Mank, personagem que dá nome ao filme, é o roteirista do clássico, dirigido por Orson Welles, “Cidadão Kane”. O que muitos não sabem é que Kane é inspirado no magnata dos estúdios de Hollywood, cujas melhores armas são a imagem e o som – estratégia usada por tantos criminosos ao longo dos anos, vide Goebbels.
Para os amantes de história do Cinema, “Mank” é um prato cheio. Com referências, personalidades consagradas e narrativas inexploradas, é um grande espelho da indústria cinematográfica norte-americana dos anos 40 e, de acordo com outras fontes, de hoje.
Kane está para Welles assim como Mank está para Fincher
David Fincher é um dos diretores atuais que mais se inspira no noir, adaptando o estilo que fez sucesso na década de 40 ao seu modo. Escolha certa para “Mank”.
Honrando a memória de Orson Welles com o preto e branco, tratamento de imagem imitando película e a maravilhosa trilha sonora, Fincher usa da sua assinatura, deixando de lado a profundidade de campo de Welles e trazendo o seu estilo clássico, atado ao protagonista. Herman J. Mankiewicz, aliás, entra para a lista de protagonistas obsessivos e egocêntricos de David Fincher, ao lado de Tyler Dunden; David Mills e Mark Zuckemberg.
Por meio de constantes paralelos com “Cidadão Kane”, ele força o espectador a relembrar do clássico de Welles. Fincher mostra a indústria cinematográfica sem freios, citando grandes polêmicas de estúdios como MGM, Warner e até mesmo do governo do estado da Califórnia.
Quem é Davi perto de Golias?
Um dos grandes problemas da indústria cinematográfica mundial, iniciado na Era de Ouro de Hollywood e que se estende até hoje, é a supremacia dos estúdios e a busca de autores diretores, deixando de lado os pequenos produtores e os autores roteiristas, por exemplo.

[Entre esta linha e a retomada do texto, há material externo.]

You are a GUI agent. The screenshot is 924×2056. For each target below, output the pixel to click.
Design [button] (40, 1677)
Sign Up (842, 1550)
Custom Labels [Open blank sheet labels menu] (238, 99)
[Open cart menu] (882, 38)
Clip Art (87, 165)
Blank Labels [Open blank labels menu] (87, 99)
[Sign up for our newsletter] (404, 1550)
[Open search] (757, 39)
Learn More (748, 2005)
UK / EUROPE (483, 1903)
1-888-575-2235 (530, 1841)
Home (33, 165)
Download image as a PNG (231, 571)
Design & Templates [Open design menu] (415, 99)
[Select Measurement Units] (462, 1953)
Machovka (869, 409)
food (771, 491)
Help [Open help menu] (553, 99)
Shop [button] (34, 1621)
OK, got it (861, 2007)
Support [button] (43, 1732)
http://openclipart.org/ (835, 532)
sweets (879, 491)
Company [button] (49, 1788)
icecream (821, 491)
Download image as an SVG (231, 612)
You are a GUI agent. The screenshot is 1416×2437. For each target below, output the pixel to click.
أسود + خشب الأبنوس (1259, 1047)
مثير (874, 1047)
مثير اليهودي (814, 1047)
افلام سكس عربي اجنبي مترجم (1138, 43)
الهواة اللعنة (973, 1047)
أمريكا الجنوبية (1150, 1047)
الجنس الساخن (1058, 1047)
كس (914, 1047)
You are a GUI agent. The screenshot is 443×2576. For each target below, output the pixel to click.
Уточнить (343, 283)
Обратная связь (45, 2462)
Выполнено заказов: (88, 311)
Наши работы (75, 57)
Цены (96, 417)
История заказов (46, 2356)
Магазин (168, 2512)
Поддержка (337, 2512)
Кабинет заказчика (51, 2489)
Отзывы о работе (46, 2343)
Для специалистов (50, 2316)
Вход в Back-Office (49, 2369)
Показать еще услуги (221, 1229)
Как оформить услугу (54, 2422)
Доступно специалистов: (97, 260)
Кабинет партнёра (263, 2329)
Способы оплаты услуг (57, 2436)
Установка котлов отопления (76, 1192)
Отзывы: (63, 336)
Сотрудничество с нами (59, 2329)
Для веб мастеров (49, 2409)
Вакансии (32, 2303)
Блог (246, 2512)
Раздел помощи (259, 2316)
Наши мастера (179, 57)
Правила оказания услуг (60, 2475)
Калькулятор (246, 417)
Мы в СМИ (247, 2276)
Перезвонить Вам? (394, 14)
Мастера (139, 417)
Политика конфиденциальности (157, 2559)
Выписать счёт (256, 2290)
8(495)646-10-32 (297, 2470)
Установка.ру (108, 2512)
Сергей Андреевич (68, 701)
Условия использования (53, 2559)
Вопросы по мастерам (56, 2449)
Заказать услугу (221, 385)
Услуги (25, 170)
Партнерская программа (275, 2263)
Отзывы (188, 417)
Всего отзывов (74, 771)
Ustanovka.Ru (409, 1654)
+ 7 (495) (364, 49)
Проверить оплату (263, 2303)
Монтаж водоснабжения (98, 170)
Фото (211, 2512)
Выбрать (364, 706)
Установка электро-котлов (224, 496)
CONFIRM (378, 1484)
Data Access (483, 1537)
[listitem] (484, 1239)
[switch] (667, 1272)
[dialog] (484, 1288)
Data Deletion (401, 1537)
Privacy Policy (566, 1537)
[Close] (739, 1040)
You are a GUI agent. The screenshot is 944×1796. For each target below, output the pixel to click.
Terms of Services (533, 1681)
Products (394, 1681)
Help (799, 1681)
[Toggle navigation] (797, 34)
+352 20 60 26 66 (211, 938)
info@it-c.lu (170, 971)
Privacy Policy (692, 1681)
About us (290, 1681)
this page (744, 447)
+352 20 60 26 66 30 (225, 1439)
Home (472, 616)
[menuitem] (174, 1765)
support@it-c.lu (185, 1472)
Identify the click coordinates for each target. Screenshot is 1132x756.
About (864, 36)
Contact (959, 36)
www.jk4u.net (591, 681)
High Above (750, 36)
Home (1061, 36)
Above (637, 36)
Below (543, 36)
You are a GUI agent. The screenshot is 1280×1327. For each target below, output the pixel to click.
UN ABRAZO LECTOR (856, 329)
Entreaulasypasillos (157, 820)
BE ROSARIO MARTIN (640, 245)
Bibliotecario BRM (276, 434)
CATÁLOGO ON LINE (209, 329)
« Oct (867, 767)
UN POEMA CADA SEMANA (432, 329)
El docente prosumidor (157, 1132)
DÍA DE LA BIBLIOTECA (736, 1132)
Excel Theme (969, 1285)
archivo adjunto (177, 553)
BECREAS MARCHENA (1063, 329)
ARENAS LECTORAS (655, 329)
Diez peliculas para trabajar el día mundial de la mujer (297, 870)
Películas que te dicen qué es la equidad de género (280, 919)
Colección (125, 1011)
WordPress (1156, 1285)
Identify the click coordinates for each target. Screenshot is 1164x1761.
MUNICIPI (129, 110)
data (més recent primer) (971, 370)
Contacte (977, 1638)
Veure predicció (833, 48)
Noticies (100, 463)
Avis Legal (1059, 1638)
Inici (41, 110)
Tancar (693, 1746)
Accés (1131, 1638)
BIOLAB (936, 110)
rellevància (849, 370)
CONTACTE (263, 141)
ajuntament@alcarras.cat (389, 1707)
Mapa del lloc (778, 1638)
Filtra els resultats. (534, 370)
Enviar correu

A greve dos roteiristas, em 2007, levou a indústria a valorizar a autoria nas séries e filmes. Como é mostrado em “Mank”, os profissionais do entretenimento por muito tempo foram tratados como prostitutas dos estúdios – e de acordo com Marie, em “Malcom & Marie”, até hoje o são.
Se Mank não tivesse lutado pelos créditos em “Cidadão Kane”, ele seria esquecido da história. Injustiças ainda acontecem entre quatro paredes, apesar da regulamentação. “Mank” revela muitas verdades sobre a indústria e a caça por grandes nomes. Essa é, porém, uma equação inversamente proporcional: enquanto estúdios e diretores engrandecem, outros membros se apequenam.
David Fincher – autor diretor – traz uma obra explicita de Jack Fincher – autor roteirista – para admirar com os cinco sentidos. Faz o cérebro mover suas engrenagens, relembrando, associando peças e refletindo sobre uma indústria hollywoodiana que pouco mudou ao longo de 80 anos.